No Writing In Moses Day: For example, the higher critical theories originally assumed that writing was not in use in the days of the Patriarchs. Consequently, they concluded Moses could not have written the Pentateuch because writing had not been invented at that time. We now know that writing was practiced centuries before the time of Moses and that he certainly had the capability to write the first five books of the Old Testament.
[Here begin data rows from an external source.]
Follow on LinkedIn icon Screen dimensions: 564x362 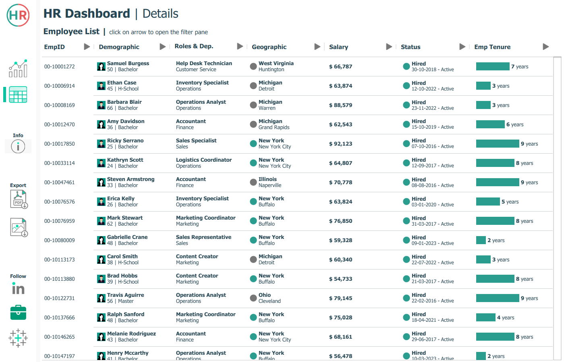(x=18, y=289)
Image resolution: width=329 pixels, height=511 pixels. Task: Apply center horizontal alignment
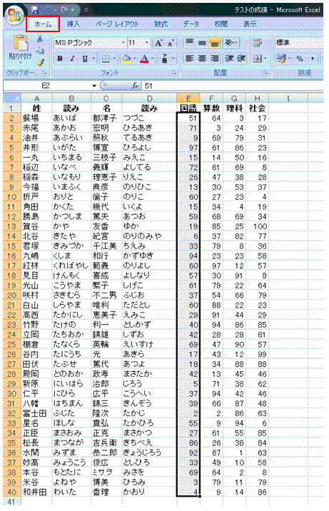(202, 59)
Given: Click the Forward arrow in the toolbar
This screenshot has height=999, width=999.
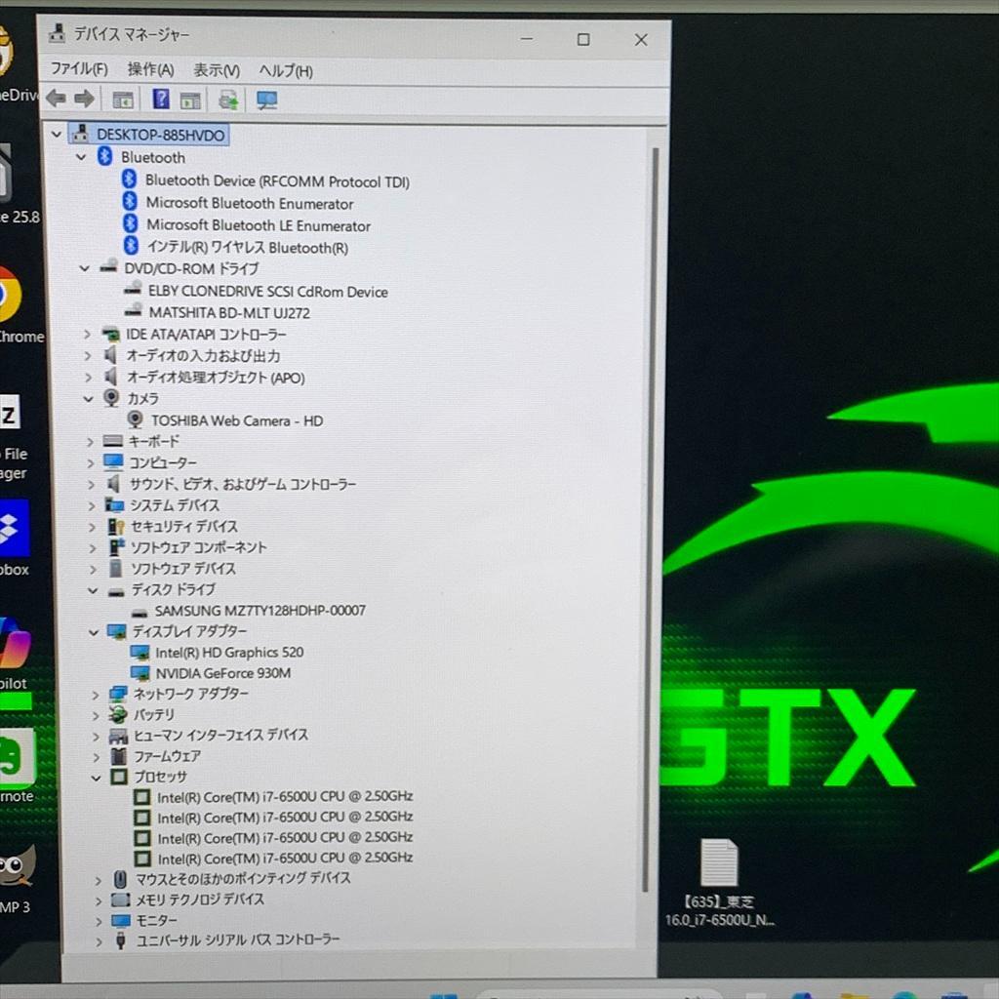Looking at the screenshot, I should click(84, 98).
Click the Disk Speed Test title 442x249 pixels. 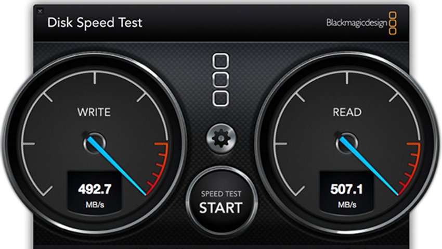click(x=95, y=22)
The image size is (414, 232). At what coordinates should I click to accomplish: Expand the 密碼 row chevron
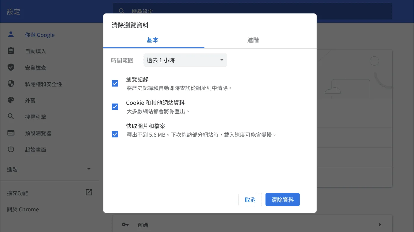tap(380, 225)
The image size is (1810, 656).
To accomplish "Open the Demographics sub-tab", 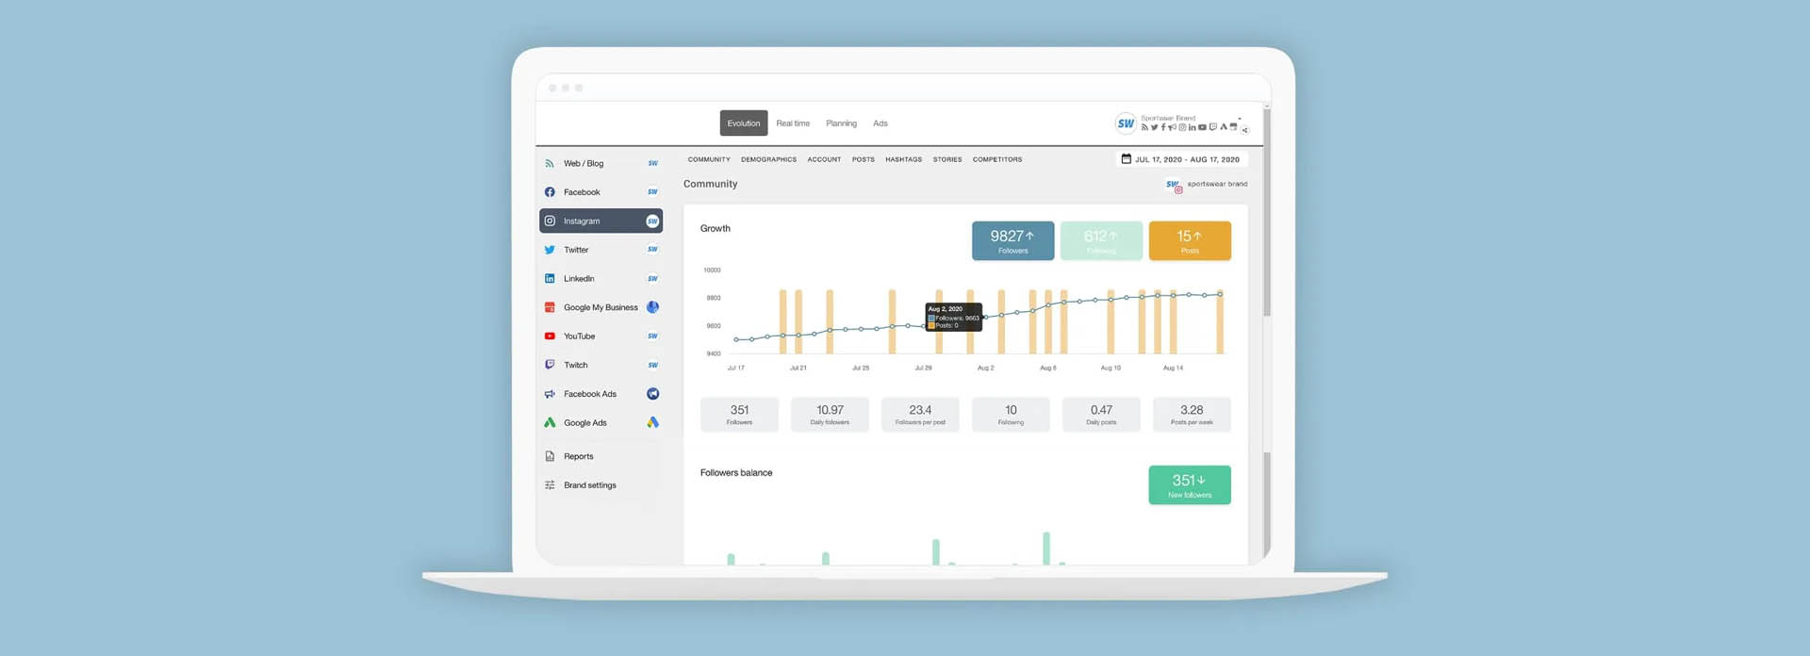I will (x=768, y=160).
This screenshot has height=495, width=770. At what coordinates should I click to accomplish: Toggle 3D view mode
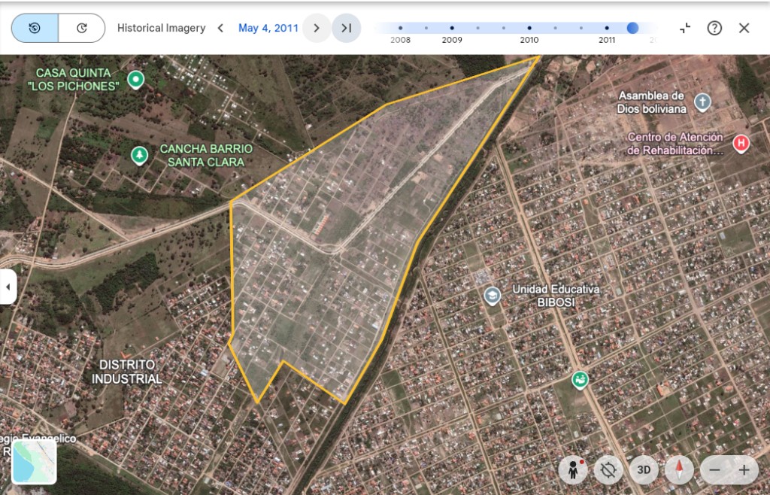(x=644, y=470)
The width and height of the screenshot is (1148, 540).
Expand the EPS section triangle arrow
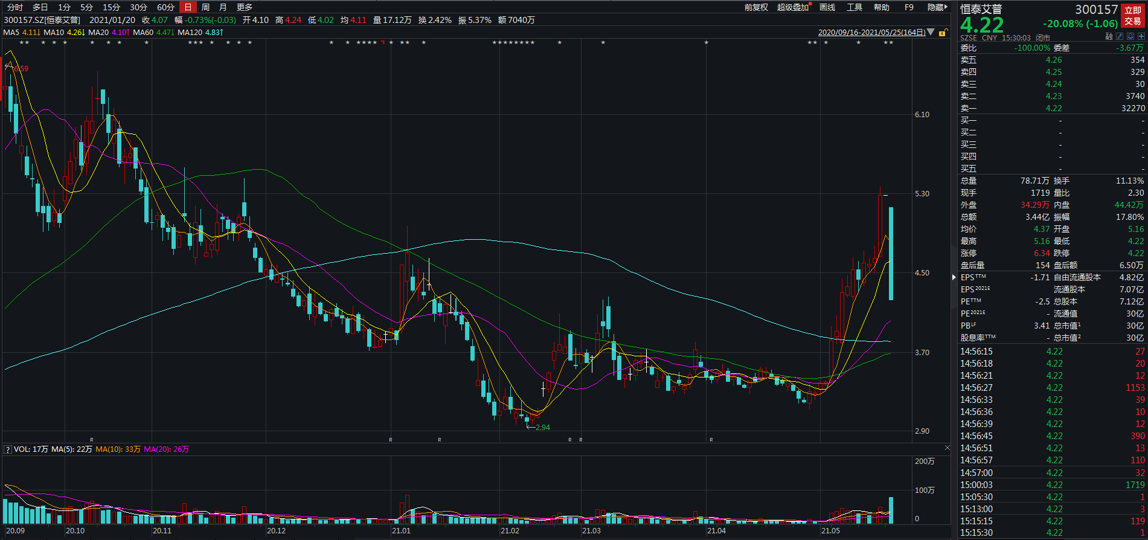955,277
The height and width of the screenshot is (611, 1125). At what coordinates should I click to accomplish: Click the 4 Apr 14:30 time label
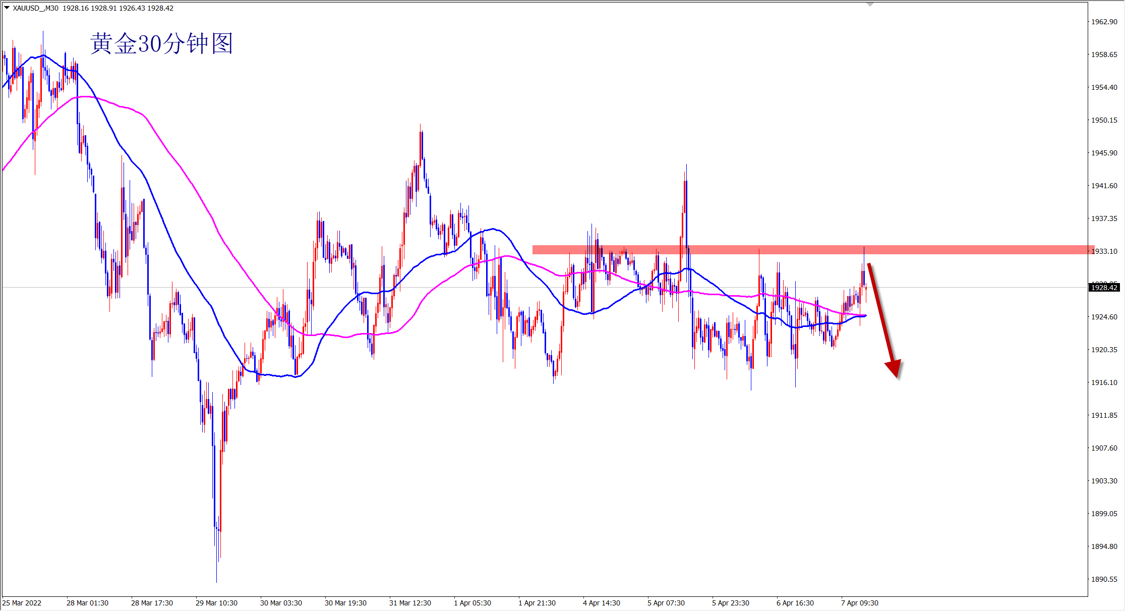coord(602,603)
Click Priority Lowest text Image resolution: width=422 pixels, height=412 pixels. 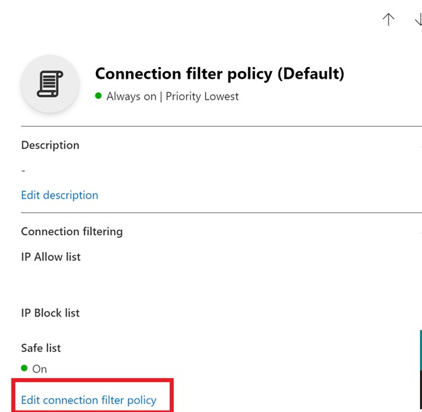click(202, 96)
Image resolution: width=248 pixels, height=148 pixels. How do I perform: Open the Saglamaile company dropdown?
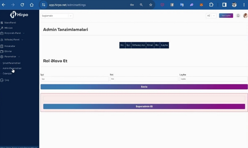click(x=57, y=16)
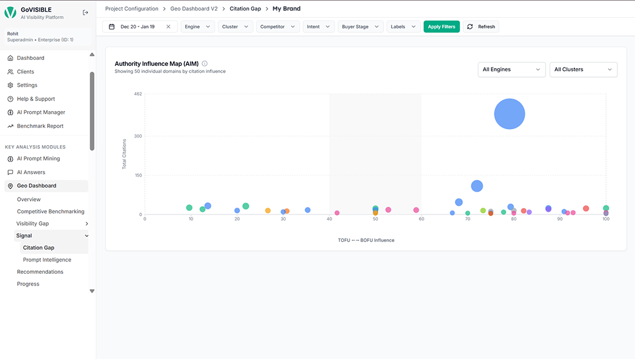Select Prompt Intelligence menu item
Image resolution: width=635 pixels, height=359 pixels.
click(x=47, y=260)
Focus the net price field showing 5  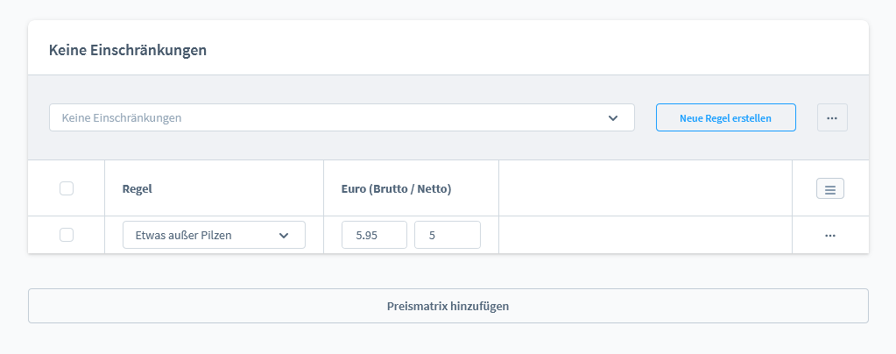click(447, 235)
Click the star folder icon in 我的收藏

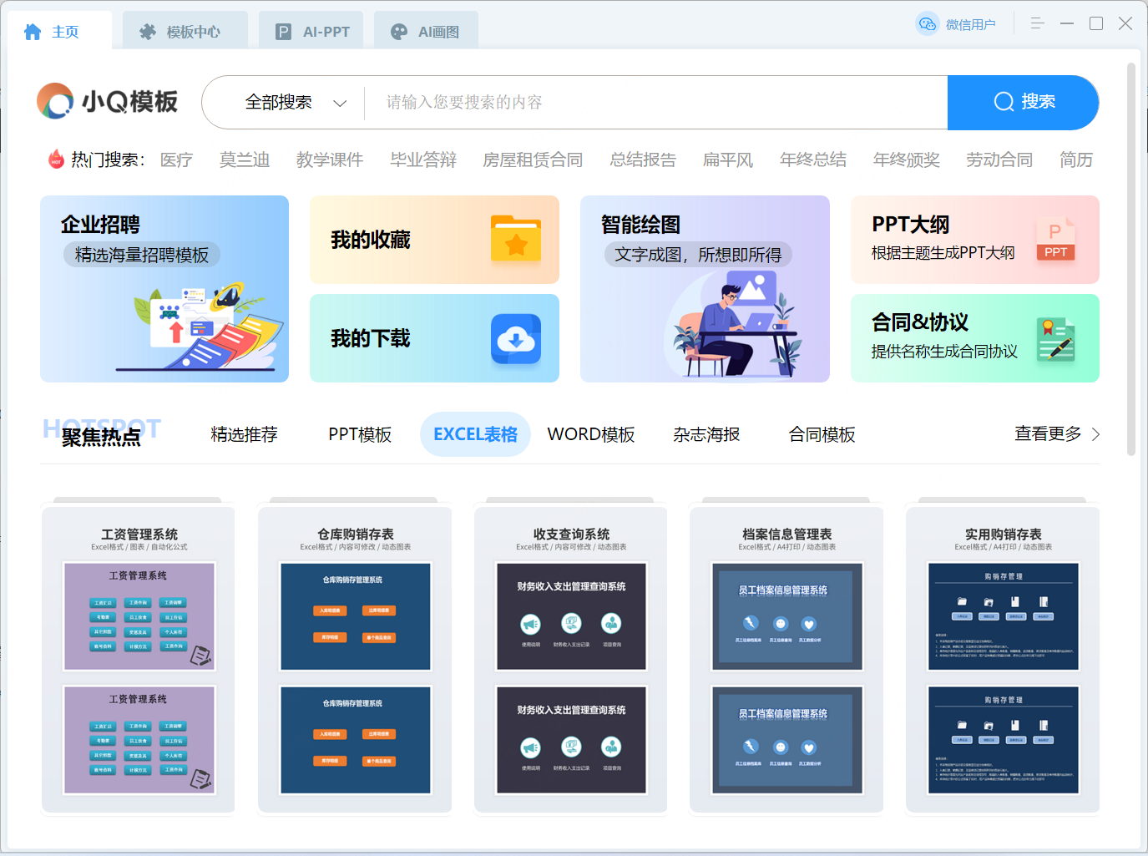tap(516, 240)
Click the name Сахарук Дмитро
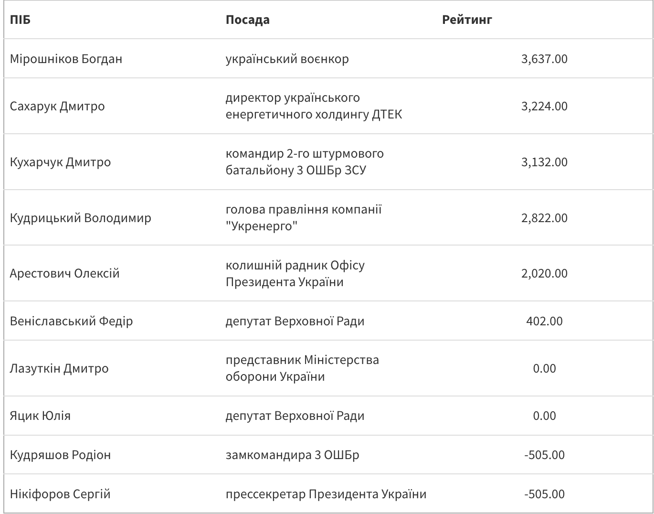The image size is (654, 514). pos(57,106)
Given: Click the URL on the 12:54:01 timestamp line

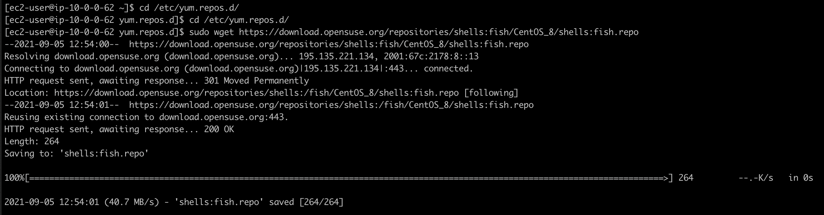Looking at the screenshot, I should pyautogui.click(x=331, y=105).
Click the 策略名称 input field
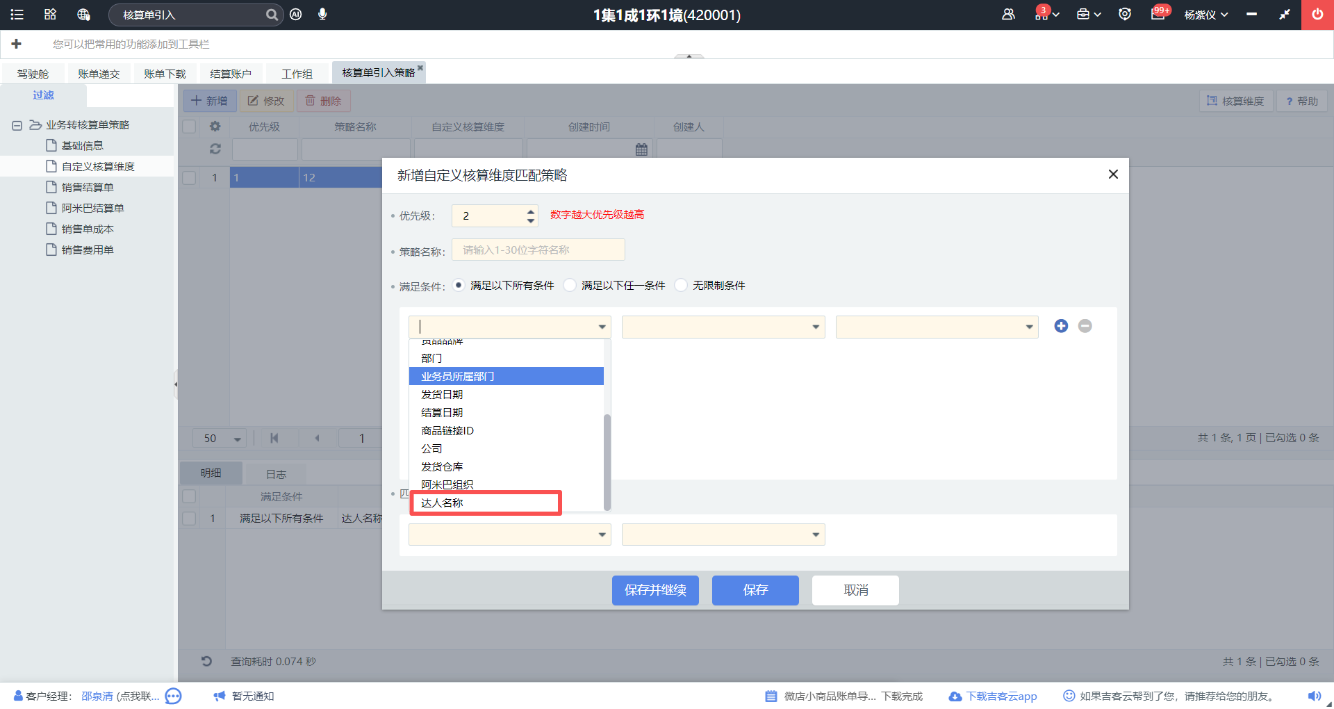The image size is (1334, 709). coord(538,250)
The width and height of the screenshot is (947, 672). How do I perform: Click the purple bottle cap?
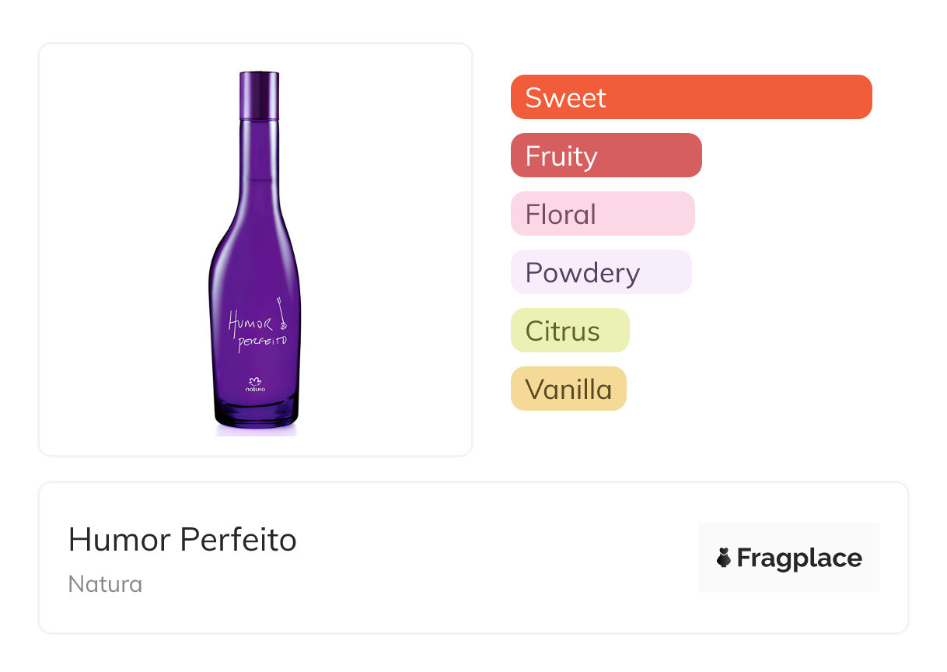click(259, 95)
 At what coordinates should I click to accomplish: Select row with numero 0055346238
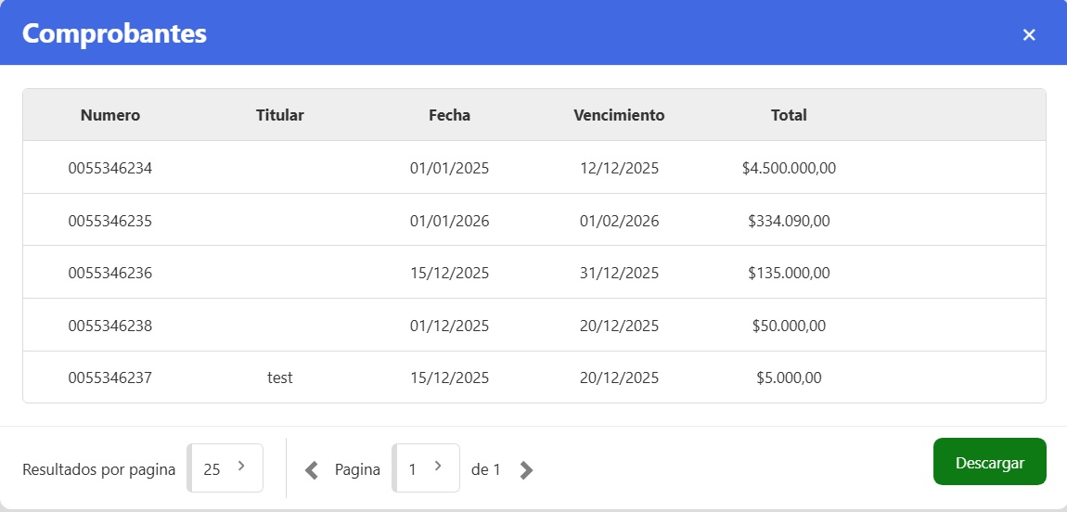(110, 326)
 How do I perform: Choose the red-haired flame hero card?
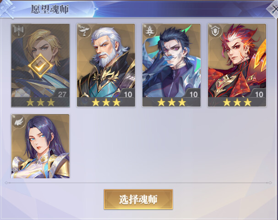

Written In Third Person: Another accusation against Mosaic authorship concerns the way Moses is portrayed in the Pentateuch. It is argued that Moses could not be the author of these books because he would not write about himself in the third person. In the Law, Moses is always referred to in the third person. For example, we read:
“Now the man Moses was very humble, more than all men who were on the face of the earth (Numbers 12:3 ).Supposedly, no writer would describe himself in such terms.”
Not Persuasive: This argument against Mosaic authorship is not very persuasive. Many ancient authors wrote about themselves in the third person such as Julius Caesar in the Gallic Wars. We also have a biblical example of this occurring. Ezra, who wrote the book that bears his name, wrote in both the first and third person in his book.
Did Moses Write About His Death?:It is also contended that Moses could not have written the Pentateuch because he could not have written his own obituary ( Deuteronomy 34:5-8 ). How could he have written about his own death before he died?
Perhaps Written By Joshua: However, it is not necessary to assume that Moses wrote the last part of Deuteronomy that contained his obituary. It could easily have been written by Joshua.
The idea that Moses could not or did not write the first five books of the Old Testament does not fit the facts. The main arguments raised by the critics have shown to be fallacious. The traditional point of view, that Moses wrote the Pentateuch, should be upheld.